Sunday, September 03, 2006

One of Three

Well, not quite sure what to name this post, so I'm just divin' on in.

I read gods in Alabama this weekend. . .twice. It was written by the gal who DID change her name on her social security card but the DMV lost her paperwork and arrested her and humiliated her and made her be near an unsanitary toilet. If you read my post the other day, then you know the story. Her name is Joshilyn Jackson, and she is a very, very good writer. The book is a very, very good book.

I tend to inhale books whole. . .like a first piece of pizza when you're really hungry. *Snap*--gone.

I read the book jacket first, then the foreward/aknowledgements/prologue/dedication/whatever they've got goin' on. THEN I read the first chapter. . .then I read the last chapter. . .then I read what's in between. Now, this drives my very linear husband absolutely slap up the wall. It comforts me.

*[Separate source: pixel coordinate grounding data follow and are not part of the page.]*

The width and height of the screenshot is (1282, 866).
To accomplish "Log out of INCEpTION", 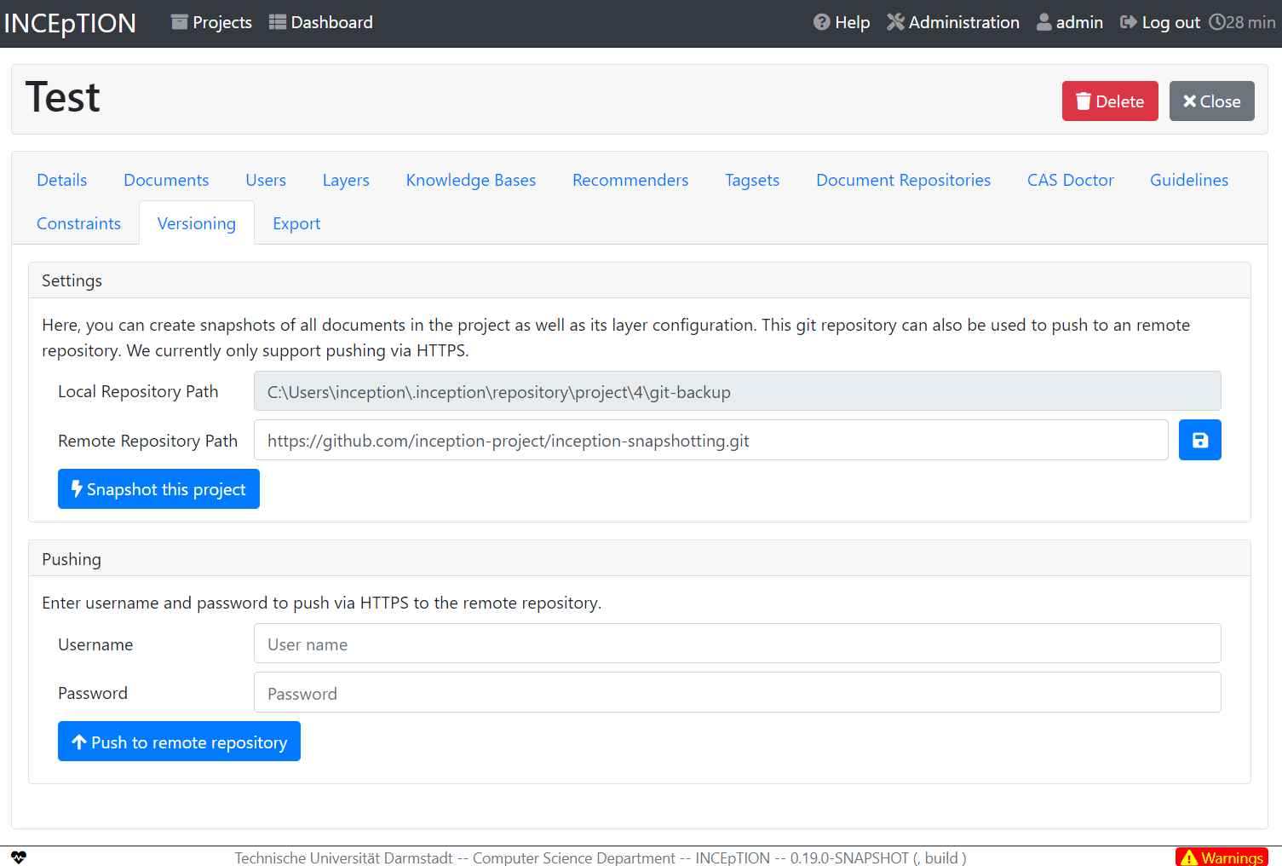I will [1158, 22].
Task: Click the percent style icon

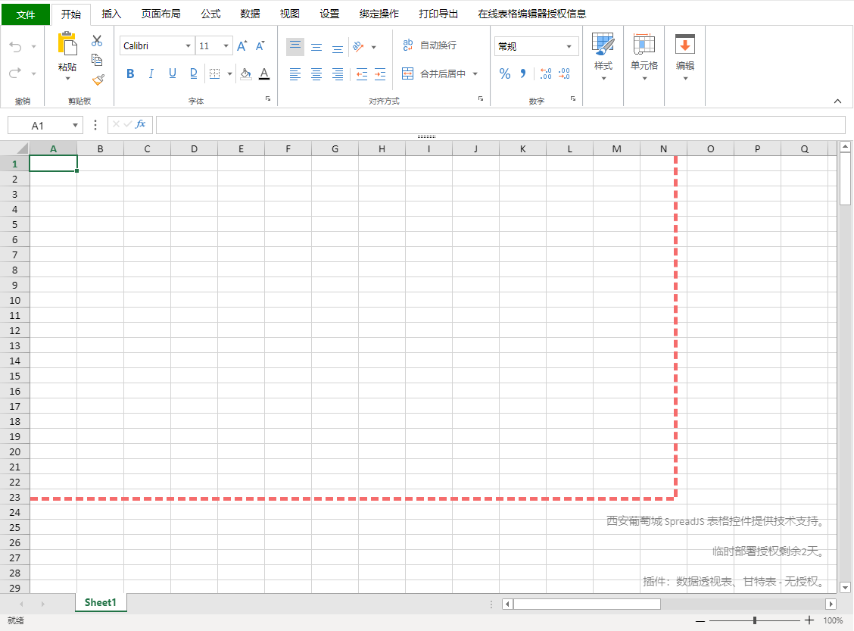Action: point(505,73)
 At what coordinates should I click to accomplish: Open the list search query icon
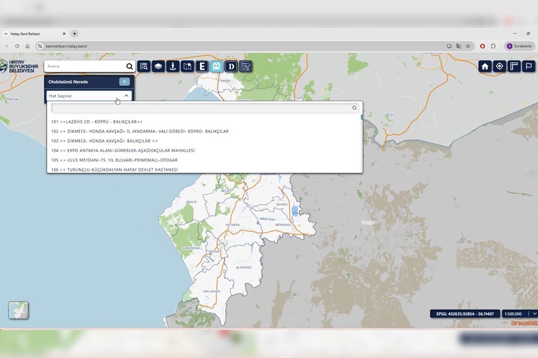[x=144, y=66]
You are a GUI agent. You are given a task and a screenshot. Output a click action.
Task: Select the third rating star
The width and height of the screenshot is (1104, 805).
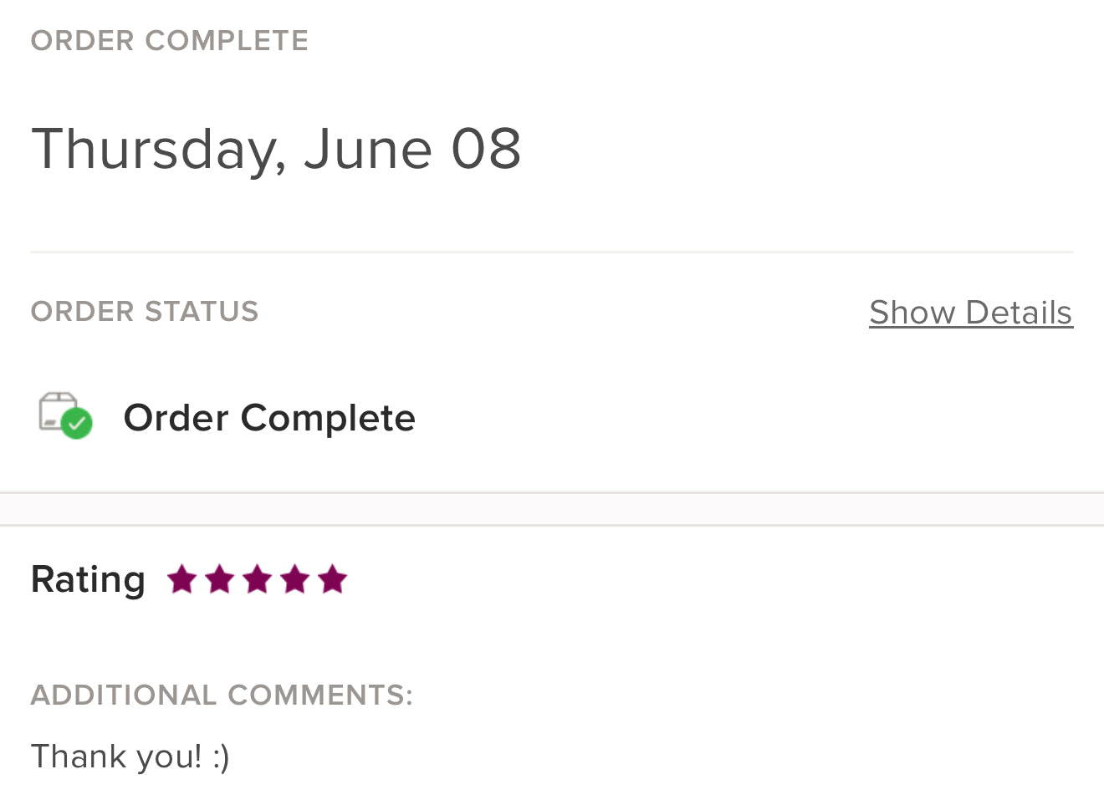click(x=257, y=578)
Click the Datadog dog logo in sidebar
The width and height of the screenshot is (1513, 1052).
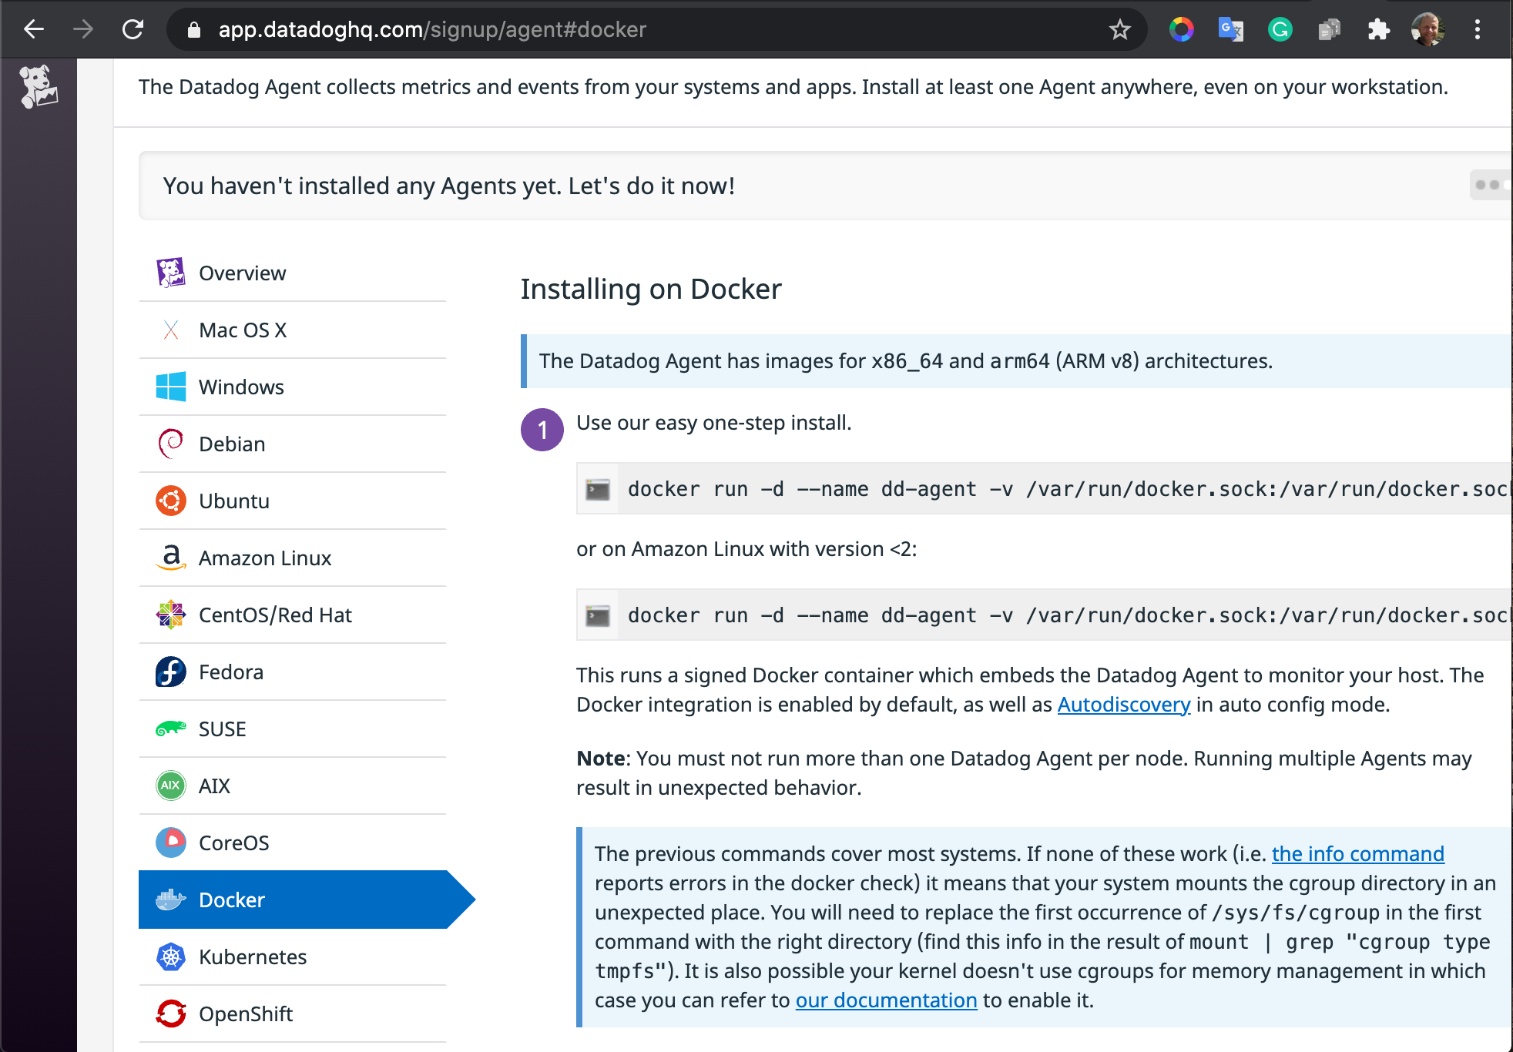coord(38,86)
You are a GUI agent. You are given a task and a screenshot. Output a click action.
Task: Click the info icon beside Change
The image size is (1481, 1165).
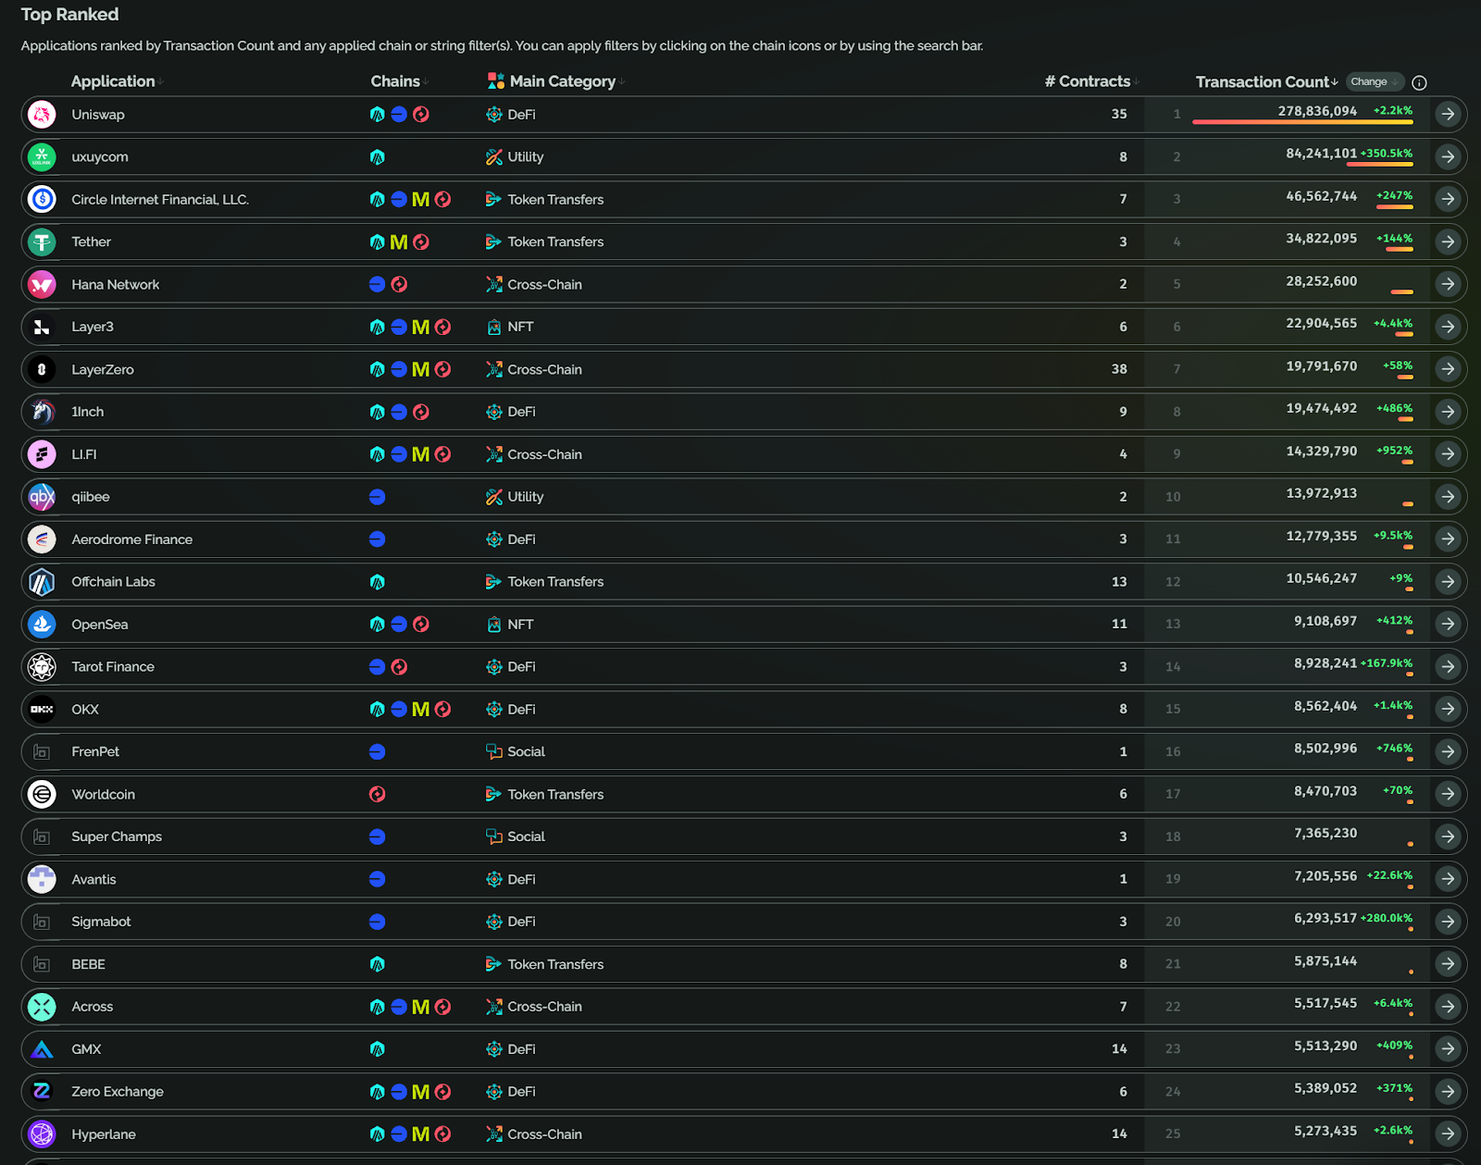[x=1419, y=82]
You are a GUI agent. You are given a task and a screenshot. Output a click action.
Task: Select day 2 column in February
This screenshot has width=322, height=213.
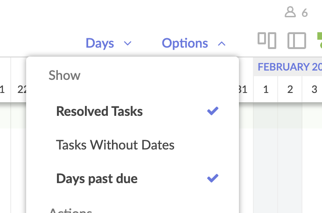tap(290, 89)
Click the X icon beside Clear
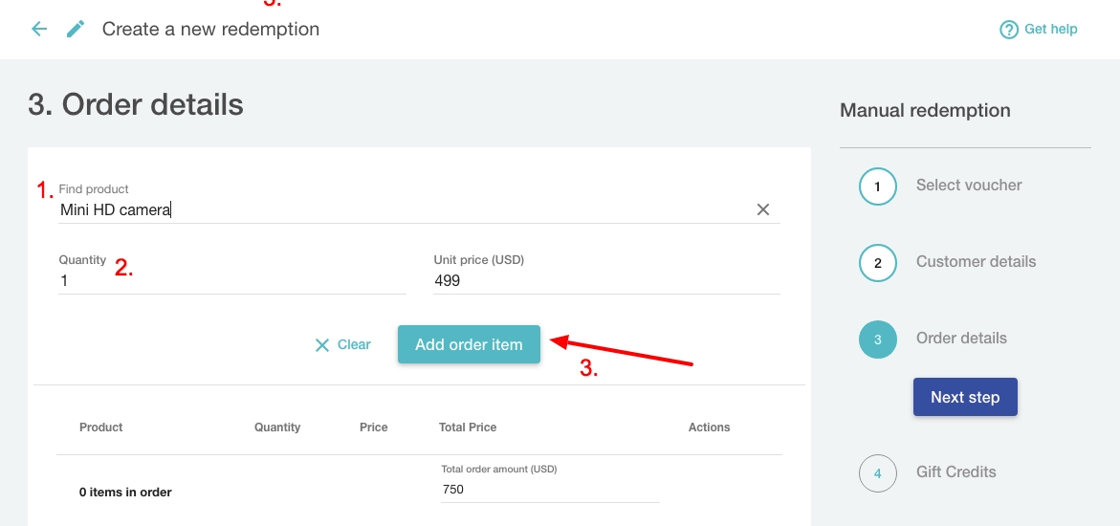Screen dimensions: 1120x526 point(322,345)
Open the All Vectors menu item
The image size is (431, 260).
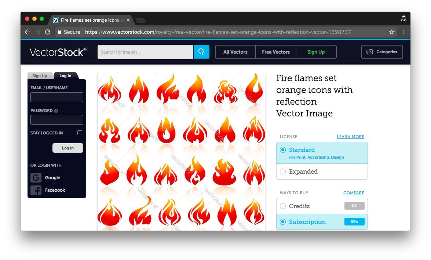(x=235, y=52)
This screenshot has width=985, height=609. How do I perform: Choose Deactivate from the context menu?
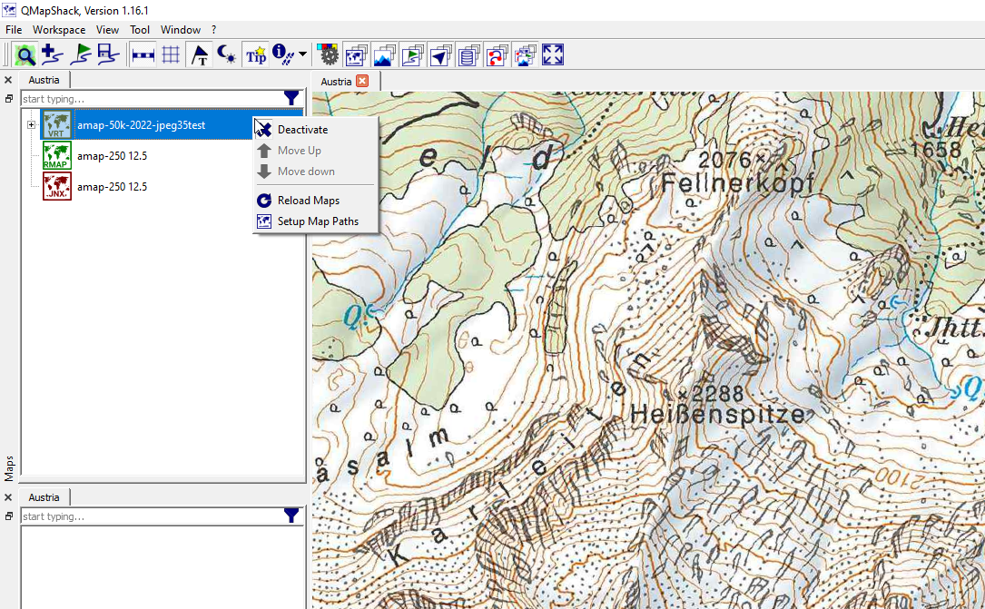302,130
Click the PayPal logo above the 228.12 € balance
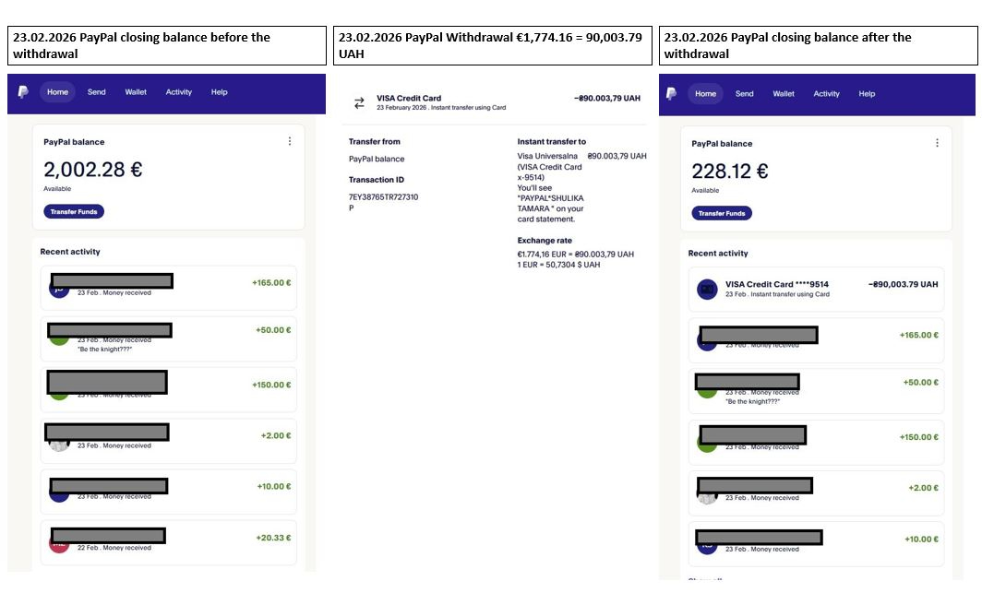This screenshot has width=982, height=593. (x=671, y=93)
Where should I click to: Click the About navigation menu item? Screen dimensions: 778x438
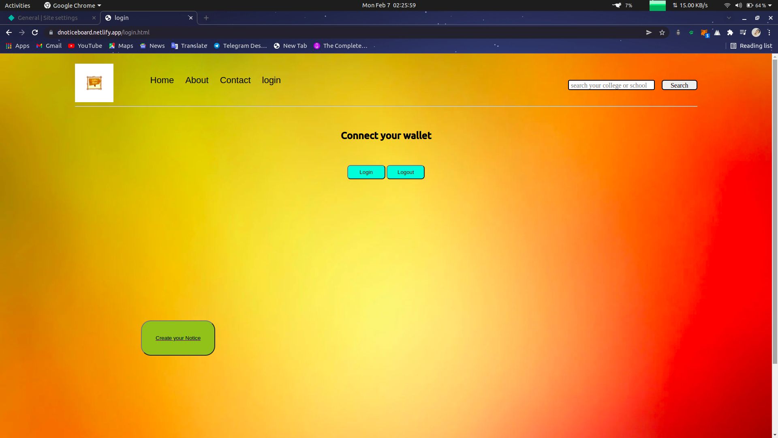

I tend to get really, really, really wrapped up in a book, so I need to know a little bit of what is going to happen first. I have even, in my old age, taken to going to a website that tells you the end of a movie to see if I want to watch it or not. I don't care who says what. . .if the ending is not "happy" then I'm not watchin' it. That being said, I watched The Notebook with Tony last weekend. . .it has a very happy ending. *SPOILER* WARNING* DO NOT READ THE REST OF THIS PARAGRAPH IF YOU DON'T WANT TO KNOW THE ENDING OF THE MOVIE THE NOTEBOOK. Even though they both die in the end. . .they are old and have altzheimers and a bad heart and get to die simultaneously in the same bed holding hands. . .I only hope mine and Tony's passing is so painless and coordinated.

Movies, books, they affect me. . .I spend the next several days pondering plot points, details, twists and turns. I get very clear images of characters and settings in my mind. The first book I ever did this with was The Velvet Room by Zilpha Keatley Snyder. . .the next was Up a Road Slowly by Irene Hunt. . .I can pretty much name the books that have made a lasting impression on me, but I'll stop there.

Anyway--Fried Green Tomatoes at the Whistle Stop Cafe was a movie that did that to me. . .and so was the book. And this book is a lot like that book. . .very southern, very dysfunctional family, very clear cut reasons for what happened to what and whom in a very murky way. I recommend it. Rated "R" for very colorful language, adult situations, and some descriptive violence. . .but if you need a good read--this is it.

Her acknowledgments cracked me up. . .and you know that's a good start. She says in them, "It's almost a given that a Southern writer needs a savage and spectacularly dysfunctional family, but I am afraid mine has failed me. Every one of them is disappointingly mentally stable and supportive. . ."

Go. Read. Enjoy.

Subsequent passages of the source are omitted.